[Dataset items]
╭──
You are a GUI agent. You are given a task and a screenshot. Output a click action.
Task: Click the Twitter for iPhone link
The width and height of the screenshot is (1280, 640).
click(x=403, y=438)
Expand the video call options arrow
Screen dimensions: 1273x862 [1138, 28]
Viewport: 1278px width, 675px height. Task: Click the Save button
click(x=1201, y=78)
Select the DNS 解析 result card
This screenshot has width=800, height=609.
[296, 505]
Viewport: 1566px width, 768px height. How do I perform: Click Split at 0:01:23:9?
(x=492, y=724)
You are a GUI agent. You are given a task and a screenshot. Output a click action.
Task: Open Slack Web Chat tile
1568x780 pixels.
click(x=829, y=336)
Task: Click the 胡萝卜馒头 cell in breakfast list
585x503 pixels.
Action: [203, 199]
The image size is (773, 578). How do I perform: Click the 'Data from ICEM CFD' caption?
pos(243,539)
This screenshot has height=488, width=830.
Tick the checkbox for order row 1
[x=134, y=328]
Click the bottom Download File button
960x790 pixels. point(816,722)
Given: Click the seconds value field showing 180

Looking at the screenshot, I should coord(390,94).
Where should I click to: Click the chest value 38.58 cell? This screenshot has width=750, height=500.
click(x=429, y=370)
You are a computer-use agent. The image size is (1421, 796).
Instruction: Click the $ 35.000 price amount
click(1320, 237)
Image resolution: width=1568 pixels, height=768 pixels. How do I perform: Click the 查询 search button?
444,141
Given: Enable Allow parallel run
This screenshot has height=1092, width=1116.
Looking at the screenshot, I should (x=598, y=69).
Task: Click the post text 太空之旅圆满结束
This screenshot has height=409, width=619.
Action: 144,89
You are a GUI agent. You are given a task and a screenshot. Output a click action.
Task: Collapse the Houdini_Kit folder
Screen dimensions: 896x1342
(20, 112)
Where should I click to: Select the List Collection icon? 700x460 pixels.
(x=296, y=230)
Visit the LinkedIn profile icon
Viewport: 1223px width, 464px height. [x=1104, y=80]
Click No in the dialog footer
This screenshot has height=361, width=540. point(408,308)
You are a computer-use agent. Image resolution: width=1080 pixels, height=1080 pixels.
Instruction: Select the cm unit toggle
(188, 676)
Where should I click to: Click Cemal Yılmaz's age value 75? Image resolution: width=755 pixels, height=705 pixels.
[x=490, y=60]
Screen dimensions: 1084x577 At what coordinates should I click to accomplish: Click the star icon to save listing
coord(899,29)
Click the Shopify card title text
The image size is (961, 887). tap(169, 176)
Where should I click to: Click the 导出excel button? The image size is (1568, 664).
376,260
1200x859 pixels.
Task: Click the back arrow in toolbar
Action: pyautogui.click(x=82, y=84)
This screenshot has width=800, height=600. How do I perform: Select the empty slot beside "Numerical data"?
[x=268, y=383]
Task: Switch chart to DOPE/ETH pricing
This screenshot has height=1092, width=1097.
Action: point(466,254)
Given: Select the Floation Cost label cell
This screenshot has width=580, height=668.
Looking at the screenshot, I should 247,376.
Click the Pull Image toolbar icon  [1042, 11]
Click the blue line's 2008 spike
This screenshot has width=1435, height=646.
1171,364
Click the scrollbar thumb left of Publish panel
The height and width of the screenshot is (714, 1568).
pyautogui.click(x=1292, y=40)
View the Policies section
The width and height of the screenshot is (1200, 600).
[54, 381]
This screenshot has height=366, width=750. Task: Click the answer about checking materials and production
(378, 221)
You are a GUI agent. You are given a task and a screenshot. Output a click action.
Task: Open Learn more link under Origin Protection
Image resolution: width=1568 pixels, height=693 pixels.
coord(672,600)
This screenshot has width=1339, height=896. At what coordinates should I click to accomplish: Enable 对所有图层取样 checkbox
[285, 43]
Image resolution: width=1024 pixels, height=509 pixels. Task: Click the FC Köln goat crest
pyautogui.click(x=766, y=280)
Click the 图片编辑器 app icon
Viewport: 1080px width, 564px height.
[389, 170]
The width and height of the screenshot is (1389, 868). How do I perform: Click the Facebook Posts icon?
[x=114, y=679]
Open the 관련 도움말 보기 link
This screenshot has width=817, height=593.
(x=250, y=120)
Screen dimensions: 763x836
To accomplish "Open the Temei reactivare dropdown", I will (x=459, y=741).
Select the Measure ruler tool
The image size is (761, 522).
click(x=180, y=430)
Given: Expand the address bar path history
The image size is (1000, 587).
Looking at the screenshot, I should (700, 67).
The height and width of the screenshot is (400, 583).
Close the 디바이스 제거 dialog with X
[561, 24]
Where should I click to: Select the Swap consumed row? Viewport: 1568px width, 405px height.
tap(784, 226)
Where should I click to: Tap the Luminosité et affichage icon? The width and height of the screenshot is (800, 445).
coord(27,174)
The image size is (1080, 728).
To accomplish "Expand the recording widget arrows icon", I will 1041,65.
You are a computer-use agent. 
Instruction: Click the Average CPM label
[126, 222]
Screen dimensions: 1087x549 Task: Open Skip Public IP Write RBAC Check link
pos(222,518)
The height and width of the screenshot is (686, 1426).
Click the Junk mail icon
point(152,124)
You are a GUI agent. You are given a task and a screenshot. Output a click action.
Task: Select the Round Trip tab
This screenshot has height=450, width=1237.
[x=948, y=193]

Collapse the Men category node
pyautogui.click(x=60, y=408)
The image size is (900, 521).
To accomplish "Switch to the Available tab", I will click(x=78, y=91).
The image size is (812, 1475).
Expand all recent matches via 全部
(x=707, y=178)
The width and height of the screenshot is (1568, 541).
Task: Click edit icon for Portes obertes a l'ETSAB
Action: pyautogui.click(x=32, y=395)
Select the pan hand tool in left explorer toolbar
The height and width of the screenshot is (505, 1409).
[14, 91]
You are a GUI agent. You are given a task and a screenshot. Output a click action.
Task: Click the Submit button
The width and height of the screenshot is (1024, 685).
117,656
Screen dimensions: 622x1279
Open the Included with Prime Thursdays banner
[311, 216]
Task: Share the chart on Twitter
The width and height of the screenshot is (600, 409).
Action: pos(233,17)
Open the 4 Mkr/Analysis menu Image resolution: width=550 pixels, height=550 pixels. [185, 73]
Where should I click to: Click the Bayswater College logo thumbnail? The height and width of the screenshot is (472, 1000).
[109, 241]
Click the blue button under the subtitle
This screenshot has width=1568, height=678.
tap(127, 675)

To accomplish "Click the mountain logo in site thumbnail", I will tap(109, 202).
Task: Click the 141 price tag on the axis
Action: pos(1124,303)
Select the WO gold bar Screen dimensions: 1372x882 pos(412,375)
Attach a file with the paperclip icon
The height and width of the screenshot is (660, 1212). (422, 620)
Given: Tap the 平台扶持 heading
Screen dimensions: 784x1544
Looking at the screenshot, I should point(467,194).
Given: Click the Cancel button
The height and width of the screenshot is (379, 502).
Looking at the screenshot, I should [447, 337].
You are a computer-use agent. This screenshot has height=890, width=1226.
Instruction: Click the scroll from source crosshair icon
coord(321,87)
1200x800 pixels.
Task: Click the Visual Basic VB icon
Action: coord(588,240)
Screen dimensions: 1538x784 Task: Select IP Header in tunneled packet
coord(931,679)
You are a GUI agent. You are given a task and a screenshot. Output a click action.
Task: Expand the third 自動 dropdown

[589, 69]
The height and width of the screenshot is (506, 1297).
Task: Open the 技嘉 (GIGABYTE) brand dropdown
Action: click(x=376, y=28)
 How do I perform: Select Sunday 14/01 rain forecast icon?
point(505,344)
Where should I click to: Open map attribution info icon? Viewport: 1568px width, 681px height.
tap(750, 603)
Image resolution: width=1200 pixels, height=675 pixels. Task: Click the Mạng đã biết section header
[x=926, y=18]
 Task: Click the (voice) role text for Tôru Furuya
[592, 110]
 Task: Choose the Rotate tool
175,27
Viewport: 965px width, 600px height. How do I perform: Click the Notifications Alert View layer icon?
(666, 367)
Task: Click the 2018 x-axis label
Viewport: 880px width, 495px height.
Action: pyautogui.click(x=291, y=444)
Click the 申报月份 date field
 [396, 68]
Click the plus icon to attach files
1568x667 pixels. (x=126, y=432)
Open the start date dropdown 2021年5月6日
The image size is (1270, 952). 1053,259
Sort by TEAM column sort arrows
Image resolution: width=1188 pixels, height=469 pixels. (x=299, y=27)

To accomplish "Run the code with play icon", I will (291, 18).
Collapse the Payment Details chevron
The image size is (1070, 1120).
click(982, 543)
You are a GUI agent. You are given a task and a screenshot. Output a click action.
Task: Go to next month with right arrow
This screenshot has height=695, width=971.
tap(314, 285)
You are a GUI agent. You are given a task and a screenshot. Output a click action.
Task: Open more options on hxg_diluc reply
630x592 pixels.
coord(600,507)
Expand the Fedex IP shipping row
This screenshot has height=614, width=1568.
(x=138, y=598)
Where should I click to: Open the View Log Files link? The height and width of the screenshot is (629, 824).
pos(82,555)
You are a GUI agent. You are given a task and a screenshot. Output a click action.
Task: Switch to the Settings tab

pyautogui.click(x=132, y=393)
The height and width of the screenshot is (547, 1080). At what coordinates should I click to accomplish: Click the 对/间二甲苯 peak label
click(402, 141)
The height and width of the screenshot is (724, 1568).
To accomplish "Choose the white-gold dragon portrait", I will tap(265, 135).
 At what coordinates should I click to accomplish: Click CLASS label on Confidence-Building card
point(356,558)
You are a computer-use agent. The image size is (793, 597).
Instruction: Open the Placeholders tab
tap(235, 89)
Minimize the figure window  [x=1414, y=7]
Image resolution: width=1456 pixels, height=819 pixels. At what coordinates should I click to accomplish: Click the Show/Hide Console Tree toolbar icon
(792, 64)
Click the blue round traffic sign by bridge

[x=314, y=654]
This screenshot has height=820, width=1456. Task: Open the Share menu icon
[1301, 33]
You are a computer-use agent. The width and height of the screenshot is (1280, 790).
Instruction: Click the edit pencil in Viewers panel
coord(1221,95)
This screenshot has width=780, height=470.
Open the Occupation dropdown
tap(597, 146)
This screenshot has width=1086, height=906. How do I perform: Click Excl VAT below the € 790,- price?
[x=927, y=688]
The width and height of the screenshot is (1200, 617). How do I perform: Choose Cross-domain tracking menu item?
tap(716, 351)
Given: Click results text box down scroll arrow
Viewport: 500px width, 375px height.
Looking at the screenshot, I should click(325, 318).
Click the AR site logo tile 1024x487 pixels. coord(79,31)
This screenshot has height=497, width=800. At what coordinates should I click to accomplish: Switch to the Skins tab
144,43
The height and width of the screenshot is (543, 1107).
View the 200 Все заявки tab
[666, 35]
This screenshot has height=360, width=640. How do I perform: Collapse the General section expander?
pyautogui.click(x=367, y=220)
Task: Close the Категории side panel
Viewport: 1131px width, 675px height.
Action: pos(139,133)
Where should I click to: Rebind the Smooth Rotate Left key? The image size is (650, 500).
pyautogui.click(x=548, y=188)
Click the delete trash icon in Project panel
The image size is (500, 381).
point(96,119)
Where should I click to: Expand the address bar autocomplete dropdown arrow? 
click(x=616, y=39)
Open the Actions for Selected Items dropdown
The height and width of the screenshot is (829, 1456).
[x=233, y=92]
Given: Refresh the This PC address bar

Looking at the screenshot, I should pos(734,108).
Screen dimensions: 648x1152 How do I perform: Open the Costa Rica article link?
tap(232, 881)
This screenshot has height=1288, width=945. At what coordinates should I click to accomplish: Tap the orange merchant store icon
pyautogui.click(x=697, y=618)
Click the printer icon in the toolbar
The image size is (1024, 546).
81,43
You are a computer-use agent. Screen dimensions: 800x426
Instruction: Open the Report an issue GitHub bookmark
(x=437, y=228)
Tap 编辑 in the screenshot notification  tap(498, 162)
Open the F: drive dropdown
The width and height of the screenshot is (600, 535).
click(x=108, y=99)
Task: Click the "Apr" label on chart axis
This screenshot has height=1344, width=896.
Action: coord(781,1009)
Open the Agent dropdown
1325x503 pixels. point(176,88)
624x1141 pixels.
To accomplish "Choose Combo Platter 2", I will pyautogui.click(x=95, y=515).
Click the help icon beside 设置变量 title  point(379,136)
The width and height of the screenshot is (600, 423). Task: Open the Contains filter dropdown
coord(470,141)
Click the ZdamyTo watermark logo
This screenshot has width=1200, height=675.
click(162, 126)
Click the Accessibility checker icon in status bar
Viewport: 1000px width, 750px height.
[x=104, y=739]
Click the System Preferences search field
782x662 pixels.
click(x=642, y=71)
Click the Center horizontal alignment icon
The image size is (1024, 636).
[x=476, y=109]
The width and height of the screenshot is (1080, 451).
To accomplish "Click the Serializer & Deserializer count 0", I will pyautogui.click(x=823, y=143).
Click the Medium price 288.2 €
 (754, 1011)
╰──
■ **WHAT THE TASK REQUIRES**
Up to and including the line with "Task: Click the 胡萝卜馒头 cell in breakfast list", please return the records exactly, beginning from their first line.

■ **PROBLEM SOLUTION**
You are a GUI agent. You are given a task and a screenshot. Output a click action.
Task: Click the Twitter for iPhone link
The width and height of the screenshot is (1280, 640).
click(x=403, y=438)
Expand the video call options arrow
Screen dimensions: 1273x862 [1138, 28]
Viewport: 1278px width, 675px height. Task: Click the Save button
click(x=1201, y=78)
Select the DNS 解析 result card
This screenshot has width=800, height=609.
[296, 505]
Viewport: 1566px width, 768px height. How do I perform: Click Split at 0:01:23:9?
(x=492, y=724)
You are a GUI agent. You are given a task and a screenshot. Output a click action.
Task: Open Slack Web Chat tile
1568x780 pixels.
click(x=829, y=336)
Task: Click the 胡萝卜馒头 cell in breakfast list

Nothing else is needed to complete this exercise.